Collected data entries
----
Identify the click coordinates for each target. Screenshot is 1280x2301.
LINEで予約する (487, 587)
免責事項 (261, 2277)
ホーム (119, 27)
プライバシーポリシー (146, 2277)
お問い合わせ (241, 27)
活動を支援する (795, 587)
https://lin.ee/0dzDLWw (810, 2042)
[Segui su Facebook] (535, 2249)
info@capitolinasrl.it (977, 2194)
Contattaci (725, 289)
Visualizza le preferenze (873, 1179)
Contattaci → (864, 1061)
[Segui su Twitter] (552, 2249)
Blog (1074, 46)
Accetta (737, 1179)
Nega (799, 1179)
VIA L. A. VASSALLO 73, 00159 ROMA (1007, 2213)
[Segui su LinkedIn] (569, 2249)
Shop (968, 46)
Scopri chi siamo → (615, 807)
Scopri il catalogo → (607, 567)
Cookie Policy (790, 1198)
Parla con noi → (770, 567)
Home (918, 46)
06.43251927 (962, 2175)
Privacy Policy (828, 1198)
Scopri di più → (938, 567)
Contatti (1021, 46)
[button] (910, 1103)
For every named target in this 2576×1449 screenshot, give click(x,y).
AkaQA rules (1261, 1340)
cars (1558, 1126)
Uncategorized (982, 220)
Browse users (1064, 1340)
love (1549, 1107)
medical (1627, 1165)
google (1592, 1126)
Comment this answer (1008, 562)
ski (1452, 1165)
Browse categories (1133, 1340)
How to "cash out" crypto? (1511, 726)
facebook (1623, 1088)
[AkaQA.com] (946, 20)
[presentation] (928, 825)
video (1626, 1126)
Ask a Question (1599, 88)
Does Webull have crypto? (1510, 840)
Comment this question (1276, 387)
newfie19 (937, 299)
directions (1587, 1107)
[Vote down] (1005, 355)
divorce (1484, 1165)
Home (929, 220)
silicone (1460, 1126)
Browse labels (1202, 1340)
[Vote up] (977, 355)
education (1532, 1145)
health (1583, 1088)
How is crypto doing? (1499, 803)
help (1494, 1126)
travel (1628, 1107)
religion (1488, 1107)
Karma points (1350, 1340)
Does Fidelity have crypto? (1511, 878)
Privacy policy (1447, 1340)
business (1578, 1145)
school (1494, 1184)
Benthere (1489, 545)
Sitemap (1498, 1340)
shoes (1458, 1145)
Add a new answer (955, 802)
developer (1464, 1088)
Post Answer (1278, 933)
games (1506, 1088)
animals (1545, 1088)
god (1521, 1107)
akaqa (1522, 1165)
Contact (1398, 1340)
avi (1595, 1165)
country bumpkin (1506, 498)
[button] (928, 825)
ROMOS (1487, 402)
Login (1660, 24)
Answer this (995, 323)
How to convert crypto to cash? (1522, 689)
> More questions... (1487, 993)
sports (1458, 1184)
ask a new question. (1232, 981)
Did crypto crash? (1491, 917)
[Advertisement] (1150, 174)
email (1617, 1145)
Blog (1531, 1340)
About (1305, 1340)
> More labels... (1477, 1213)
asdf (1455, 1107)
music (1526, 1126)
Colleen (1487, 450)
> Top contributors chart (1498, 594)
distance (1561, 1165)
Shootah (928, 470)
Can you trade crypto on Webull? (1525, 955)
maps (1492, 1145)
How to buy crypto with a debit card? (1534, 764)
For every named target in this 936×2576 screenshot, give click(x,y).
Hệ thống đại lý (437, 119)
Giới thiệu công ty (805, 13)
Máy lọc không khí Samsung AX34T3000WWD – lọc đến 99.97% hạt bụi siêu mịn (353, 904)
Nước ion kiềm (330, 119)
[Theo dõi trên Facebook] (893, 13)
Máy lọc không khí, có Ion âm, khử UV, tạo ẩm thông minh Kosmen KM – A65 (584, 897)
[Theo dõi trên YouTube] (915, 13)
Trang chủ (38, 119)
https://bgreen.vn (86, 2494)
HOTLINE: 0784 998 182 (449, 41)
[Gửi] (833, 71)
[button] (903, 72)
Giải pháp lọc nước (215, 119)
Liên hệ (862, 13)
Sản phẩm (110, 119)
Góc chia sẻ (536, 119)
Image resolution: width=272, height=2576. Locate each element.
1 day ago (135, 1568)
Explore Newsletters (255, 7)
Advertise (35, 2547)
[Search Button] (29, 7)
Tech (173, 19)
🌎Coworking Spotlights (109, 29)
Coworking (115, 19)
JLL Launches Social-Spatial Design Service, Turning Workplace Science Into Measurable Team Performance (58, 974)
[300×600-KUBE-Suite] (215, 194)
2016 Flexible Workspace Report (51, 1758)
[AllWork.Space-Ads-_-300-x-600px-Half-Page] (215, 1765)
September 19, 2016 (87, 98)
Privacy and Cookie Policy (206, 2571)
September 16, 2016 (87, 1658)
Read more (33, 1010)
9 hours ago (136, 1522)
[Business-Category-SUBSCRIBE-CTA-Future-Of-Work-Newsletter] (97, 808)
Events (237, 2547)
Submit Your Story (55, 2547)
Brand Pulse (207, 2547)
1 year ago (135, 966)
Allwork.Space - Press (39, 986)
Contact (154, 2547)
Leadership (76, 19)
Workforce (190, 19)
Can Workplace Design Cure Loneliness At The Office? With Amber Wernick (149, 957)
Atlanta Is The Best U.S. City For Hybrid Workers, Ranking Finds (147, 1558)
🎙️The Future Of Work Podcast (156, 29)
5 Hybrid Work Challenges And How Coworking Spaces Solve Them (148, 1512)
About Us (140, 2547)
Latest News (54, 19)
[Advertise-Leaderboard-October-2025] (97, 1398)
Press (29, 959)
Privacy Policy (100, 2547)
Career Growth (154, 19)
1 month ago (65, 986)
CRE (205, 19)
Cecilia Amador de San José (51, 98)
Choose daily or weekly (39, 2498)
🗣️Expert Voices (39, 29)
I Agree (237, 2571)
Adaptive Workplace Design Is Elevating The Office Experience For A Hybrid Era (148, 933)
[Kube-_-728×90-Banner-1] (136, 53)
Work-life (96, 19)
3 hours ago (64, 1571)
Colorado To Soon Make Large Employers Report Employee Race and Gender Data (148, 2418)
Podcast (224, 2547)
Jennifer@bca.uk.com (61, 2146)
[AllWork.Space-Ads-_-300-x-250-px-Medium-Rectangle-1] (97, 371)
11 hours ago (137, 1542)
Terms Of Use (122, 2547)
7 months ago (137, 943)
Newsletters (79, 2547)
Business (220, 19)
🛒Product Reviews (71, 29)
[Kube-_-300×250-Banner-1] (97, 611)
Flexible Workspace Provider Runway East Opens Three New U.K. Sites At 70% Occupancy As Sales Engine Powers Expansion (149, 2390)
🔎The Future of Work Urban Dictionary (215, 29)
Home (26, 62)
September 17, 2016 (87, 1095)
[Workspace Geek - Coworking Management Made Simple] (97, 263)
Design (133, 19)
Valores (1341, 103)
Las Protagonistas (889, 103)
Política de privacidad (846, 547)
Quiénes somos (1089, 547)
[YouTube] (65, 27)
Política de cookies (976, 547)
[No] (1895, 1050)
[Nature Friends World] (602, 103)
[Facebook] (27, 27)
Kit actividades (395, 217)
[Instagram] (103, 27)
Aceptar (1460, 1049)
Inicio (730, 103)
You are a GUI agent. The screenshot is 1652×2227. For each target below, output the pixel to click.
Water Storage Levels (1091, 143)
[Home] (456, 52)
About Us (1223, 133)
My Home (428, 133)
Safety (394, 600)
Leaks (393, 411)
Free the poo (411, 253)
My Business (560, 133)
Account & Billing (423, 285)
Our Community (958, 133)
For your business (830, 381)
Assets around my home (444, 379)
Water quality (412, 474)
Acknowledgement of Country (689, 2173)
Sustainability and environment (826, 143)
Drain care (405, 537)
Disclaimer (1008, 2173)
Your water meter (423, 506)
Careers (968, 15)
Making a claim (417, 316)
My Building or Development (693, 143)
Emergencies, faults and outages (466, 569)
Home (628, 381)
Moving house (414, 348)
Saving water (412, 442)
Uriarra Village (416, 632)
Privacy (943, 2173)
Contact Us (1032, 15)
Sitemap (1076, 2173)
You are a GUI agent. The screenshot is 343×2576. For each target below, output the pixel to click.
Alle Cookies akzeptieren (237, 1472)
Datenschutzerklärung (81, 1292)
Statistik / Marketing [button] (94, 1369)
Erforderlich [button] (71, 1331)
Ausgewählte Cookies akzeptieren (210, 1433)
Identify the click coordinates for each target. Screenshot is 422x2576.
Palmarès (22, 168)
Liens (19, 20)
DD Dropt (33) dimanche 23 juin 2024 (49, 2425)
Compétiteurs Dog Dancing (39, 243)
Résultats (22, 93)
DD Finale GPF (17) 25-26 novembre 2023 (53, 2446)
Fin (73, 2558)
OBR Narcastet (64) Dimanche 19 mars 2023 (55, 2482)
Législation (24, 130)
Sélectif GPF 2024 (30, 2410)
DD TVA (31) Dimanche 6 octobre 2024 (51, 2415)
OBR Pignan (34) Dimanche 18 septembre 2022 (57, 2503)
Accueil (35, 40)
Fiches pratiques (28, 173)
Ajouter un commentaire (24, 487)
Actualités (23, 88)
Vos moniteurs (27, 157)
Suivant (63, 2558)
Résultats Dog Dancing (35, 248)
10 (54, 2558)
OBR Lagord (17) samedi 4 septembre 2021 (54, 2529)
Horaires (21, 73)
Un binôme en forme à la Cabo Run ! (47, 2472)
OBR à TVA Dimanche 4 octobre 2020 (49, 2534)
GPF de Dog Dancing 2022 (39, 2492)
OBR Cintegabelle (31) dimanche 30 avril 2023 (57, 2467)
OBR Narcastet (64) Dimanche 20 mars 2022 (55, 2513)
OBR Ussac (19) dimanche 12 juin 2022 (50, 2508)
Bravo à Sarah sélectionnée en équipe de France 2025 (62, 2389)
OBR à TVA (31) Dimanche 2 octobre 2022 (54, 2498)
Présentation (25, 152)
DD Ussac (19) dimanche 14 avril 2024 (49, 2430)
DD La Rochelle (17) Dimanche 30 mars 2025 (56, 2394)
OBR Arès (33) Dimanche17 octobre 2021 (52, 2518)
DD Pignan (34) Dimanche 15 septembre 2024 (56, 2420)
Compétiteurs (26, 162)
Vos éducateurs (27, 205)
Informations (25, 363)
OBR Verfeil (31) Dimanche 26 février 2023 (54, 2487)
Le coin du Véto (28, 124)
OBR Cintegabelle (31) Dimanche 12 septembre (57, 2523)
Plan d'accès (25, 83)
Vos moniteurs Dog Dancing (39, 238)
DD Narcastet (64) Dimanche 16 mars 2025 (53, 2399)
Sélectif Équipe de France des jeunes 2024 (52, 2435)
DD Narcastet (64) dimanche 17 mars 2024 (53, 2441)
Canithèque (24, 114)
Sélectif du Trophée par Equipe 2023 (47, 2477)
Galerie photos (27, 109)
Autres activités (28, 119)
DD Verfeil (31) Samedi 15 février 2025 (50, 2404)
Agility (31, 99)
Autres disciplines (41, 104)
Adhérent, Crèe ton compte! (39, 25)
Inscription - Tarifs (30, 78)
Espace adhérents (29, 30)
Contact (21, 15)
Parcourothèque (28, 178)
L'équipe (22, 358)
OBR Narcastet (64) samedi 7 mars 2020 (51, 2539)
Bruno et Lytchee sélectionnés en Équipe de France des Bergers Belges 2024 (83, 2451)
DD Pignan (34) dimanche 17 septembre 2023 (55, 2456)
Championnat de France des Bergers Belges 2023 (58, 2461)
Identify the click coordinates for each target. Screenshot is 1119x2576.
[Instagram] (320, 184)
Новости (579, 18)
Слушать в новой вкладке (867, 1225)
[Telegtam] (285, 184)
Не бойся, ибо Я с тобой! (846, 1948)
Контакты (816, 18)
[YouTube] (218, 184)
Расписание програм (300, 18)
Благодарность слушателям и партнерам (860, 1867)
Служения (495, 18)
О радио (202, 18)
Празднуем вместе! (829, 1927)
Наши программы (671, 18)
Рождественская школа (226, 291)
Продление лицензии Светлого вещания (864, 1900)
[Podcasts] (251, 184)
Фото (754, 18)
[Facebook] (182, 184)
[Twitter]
----
**Exercise instructions:**
Set down again, word for word, the stretch of records from the line with "Making a claim (417, 316)" to the line with "Liens (19, 20)", both of those lines included.

**Task answer:**
Making a claim (417, 316)
My Building or Development (693, 143)
Emergencies, faults and outages (466, 569)
Home (628, 381)
Moving house (414, 348)
Saving water (412, 442)
Uriarra Village (416, 632)
Privacy (943, 2173)
Contact Us (1032, 15)
Sitemap (1076, 2173)
You are a GUI agent. The screenshot is 343×2576. For each target below, output the pixel to click.
Alle Cookies akzeptieren (237, 1472)
Datenschutzerklärung (81, 1292)
Statistik / Marketing [button] (94, 1369)
Erforderlich [button] (71, 1331)
Ausgewählte Cookies akzeptieren (210, 1433)
Identify the click coordinates for each target. Screenshot is 422x2576.
Palmarès (22, 168)
Liens (19, 20)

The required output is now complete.